- Work task
Please print, exactly, only the lines in the entries below from the line that has "The image size is (650, 366)." through the line that has "Task: Move the Batch column up arrow". Pictures don't go in.

[Study material Boundary: Start]

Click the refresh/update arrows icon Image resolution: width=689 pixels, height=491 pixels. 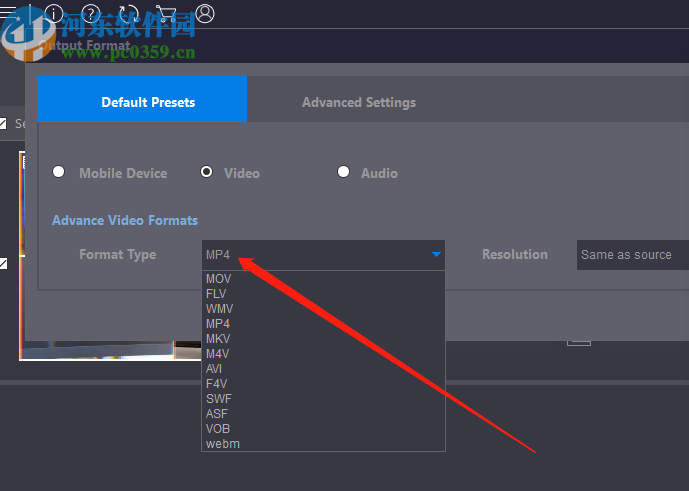(x=129, y=14)
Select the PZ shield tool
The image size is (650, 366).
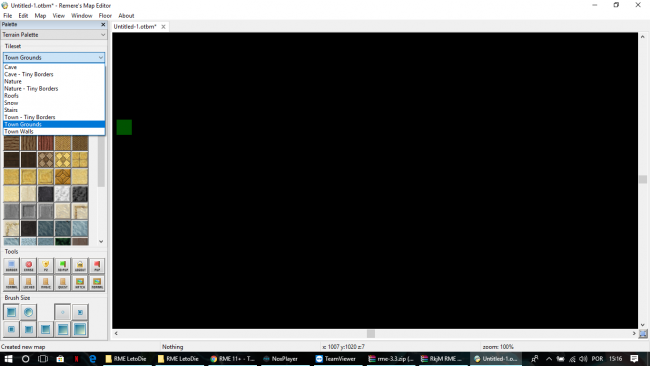click(46, 266)
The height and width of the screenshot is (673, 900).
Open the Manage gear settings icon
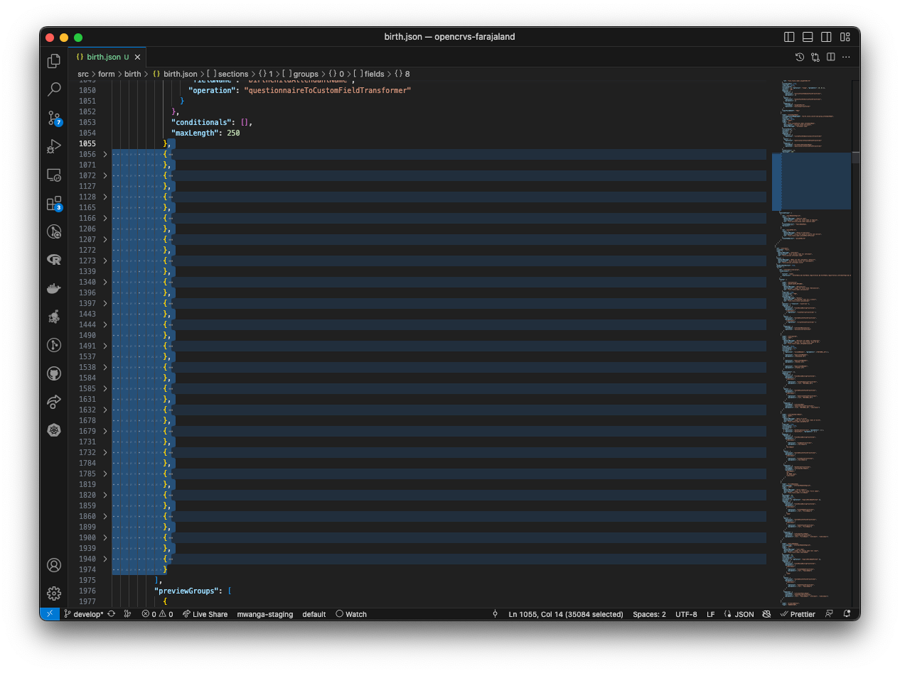click(x=54, y=593)
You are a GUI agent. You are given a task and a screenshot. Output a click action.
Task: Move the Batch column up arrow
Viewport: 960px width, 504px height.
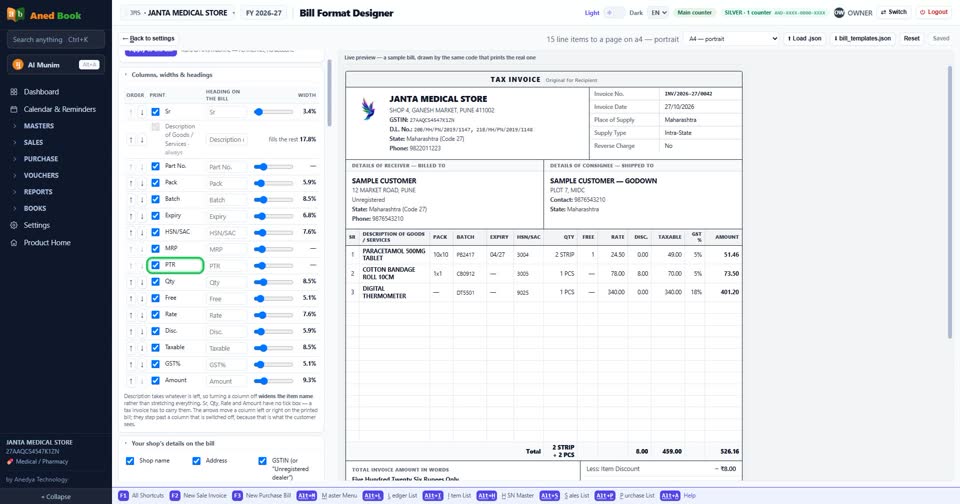coord(130,200)
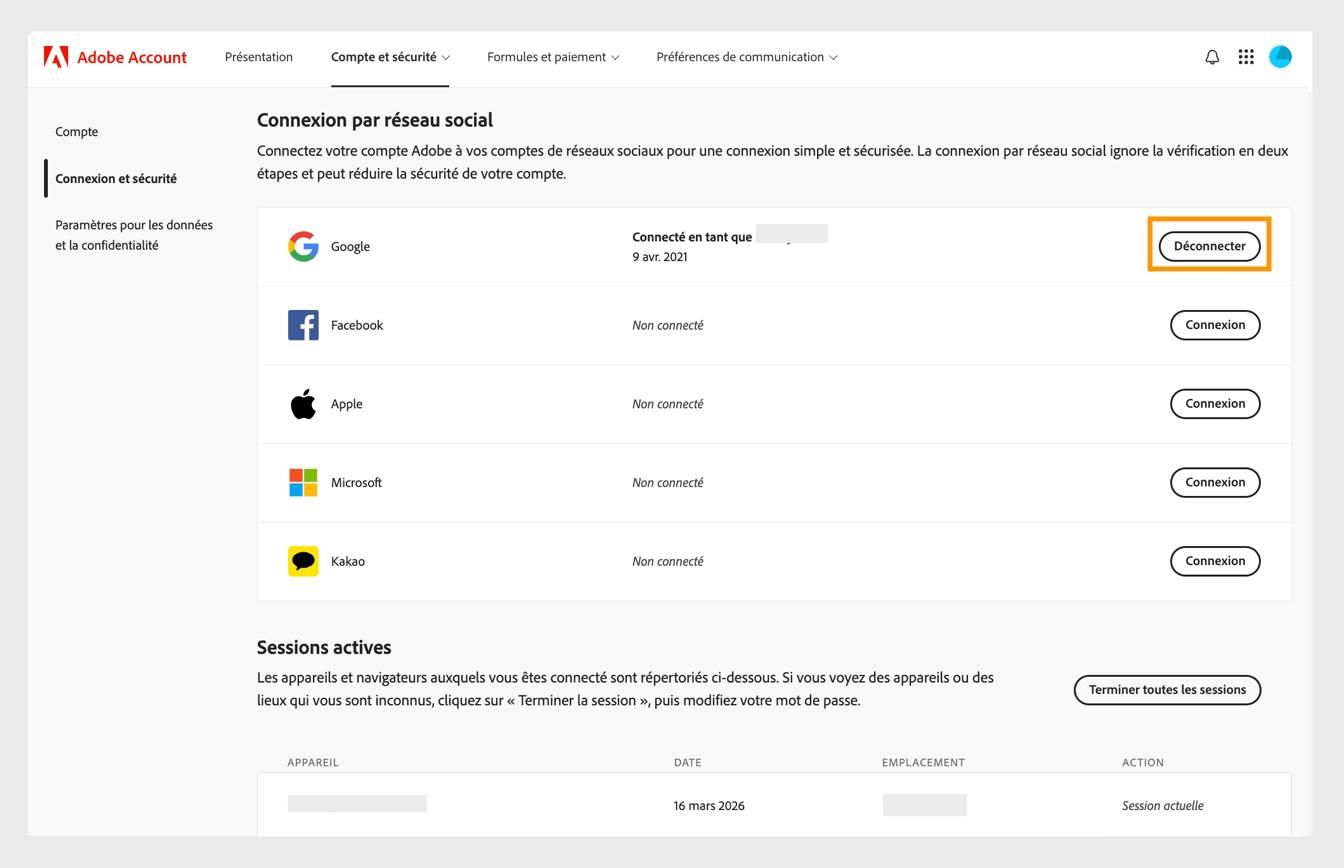Image resolution: width=1344 pixels, height=868 pixels.
Task: Open Paramètres pour les données et la confidentialité
Action: [x=133, y=234]
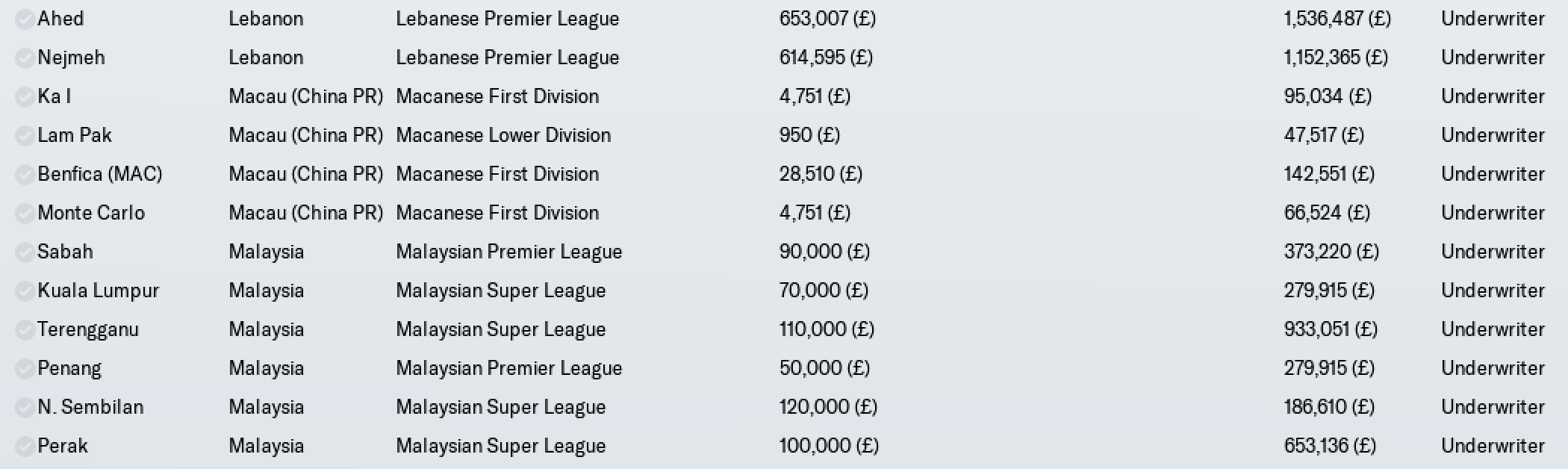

[Study material Boundary: End]

- Exercise output
The image size is (650, 366).
click(46, 266)
The height and width of the screenshot is (673, 900).
Open the Manage gear settings icon
click(x=54, y=593)
You are a GUI agent. You are given a task and a screenshot. Output a click action.
Task: Move the Batch column up arrow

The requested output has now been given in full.